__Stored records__
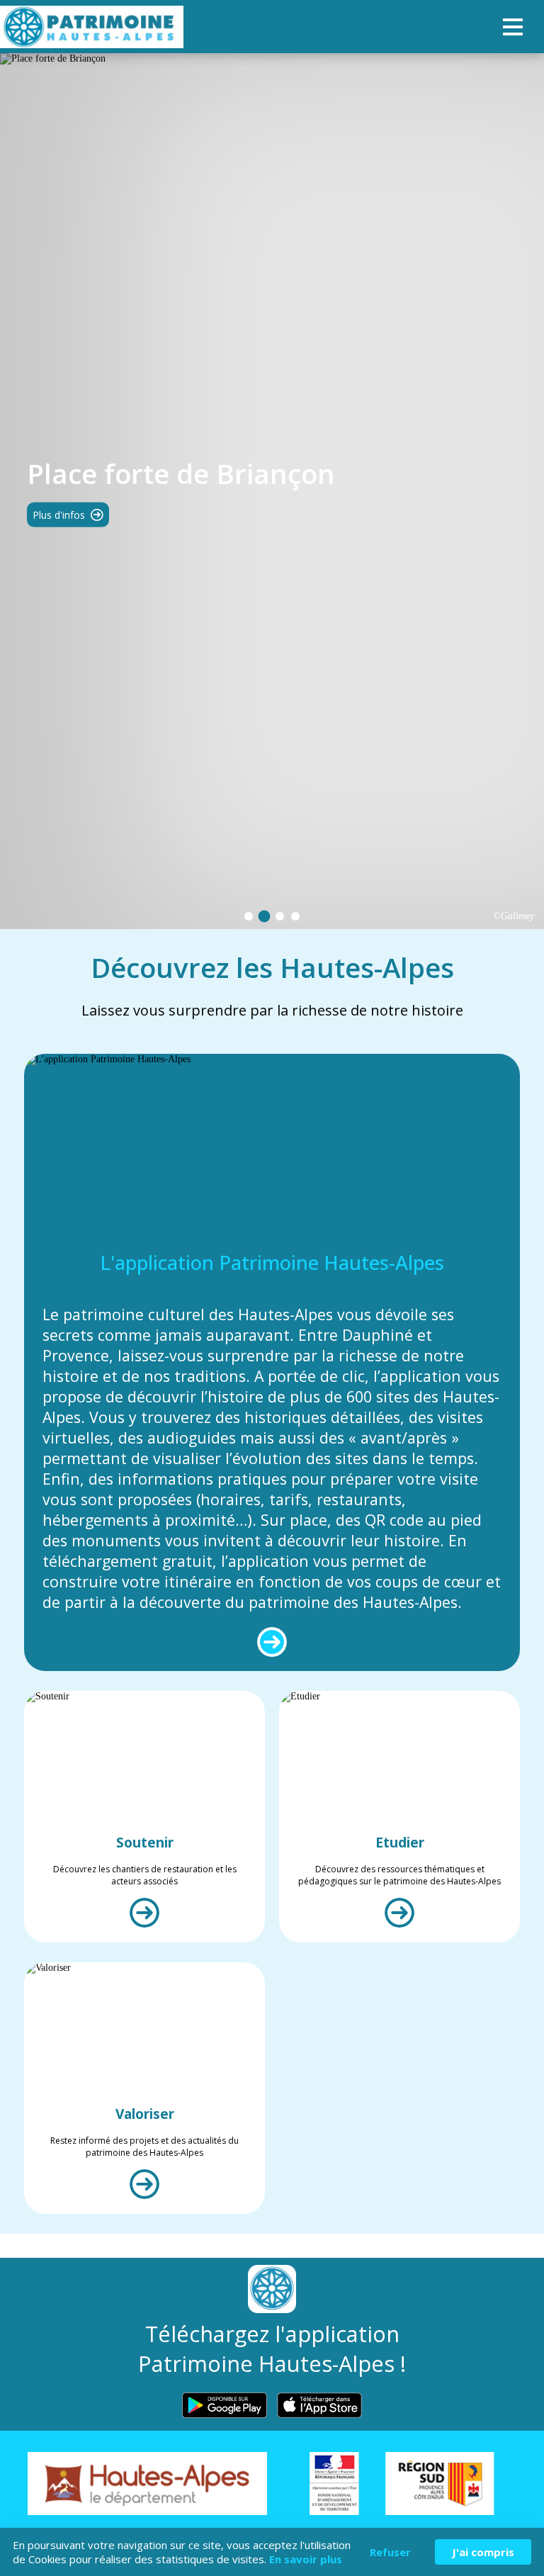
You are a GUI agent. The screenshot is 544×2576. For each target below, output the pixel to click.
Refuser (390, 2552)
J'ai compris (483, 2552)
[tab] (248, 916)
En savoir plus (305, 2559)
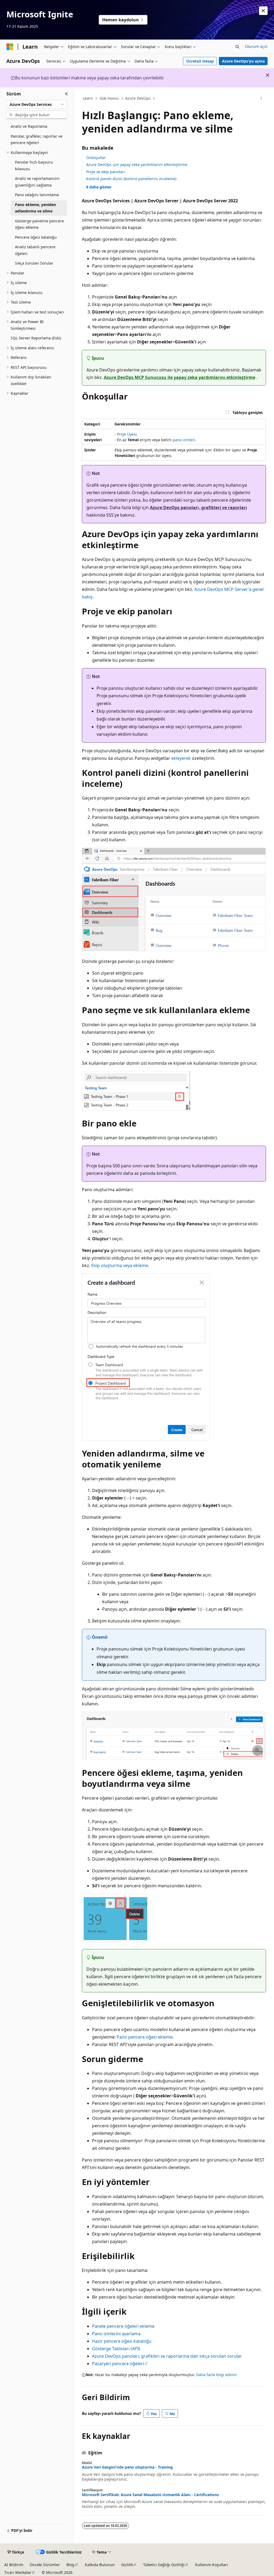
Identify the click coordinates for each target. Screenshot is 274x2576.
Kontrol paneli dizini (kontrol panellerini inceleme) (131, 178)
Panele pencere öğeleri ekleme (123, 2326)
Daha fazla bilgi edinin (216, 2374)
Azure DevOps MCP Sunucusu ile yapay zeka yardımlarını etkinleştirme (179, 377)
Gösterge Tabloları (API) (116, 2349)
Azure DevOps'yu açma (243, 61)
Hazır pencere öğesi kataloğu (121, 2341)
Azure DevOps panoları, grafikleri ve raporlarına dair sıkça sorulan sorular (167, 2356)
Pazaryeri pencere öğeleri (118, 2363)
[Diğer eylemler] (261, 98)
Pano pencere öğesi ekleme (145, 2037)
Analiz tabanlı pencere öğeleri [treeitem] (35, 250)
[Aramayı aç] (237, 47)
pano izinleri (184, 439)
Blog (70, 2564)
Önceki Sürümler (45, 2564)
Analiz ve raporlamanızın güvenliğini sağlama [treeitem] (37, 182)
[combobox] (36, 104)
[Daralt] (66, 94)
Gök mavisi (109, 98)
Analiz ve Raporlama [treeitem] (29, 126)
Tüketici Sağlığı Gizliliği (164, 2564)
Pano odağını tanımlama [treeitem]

__To do__
Retype each entry exactly as it appears, excluding any image.

__Response__
You are a GUI agent. The screenshot is 544×2576. For each target below, output the pixel to click.
Refuser (390, 2552)
J'ai compris (483, 2552)
[tab] (248, 916)
En savoir plus (305, 2559)
Identify the click coordinates for each target. Screenshot is 274x2576.
Kontrol paneli dizini (kontrol panellerini inceleme) (131, 178)
Panele pencere öğeleri ekleme (123, 2326)
Daha fazla bilgi edinin (216, 2374)
Azure DevOps MCP Sunucusu ile yapay zeka yardımlarını etkinleştirme (179, 377)
Gösterge Tabloları (API) (116, 2349)
Azure DevOps'yu açma (243, 61)
Hazır pencere öğesi kataloğu (121, 2341)
Azure DevOps panoları, grafikleri ve raporlarına dair sıkça sorulan sorular (167, 2356)
Pazaryeri pencere öğeleri (118, 2363)
[Diğer eylemler] (261, 98)
Pano pencere öğesi ekleme (145, 2037)
Analiz tabanlı pencere öğeleri [treeitem] (35, 250)
[Aramayı aç] (237, 47)
pano izinleri (184, 439)
Blog (70, 2564)
Önceki Sürümler (45, 2564)
Analiz ve raporlamanızın güvenliğini sağlama [treeitem] (37, 182)
[combobox] (36, 104)
[Daralt] (66, 94)
Gök mavisi (109, 98)
Analiz ve Raporlama [treeitem] (29, 126)
Tüketici Sağlığı Gizliliği (164, 2564)
Pano odağını tanımlama [treeitem]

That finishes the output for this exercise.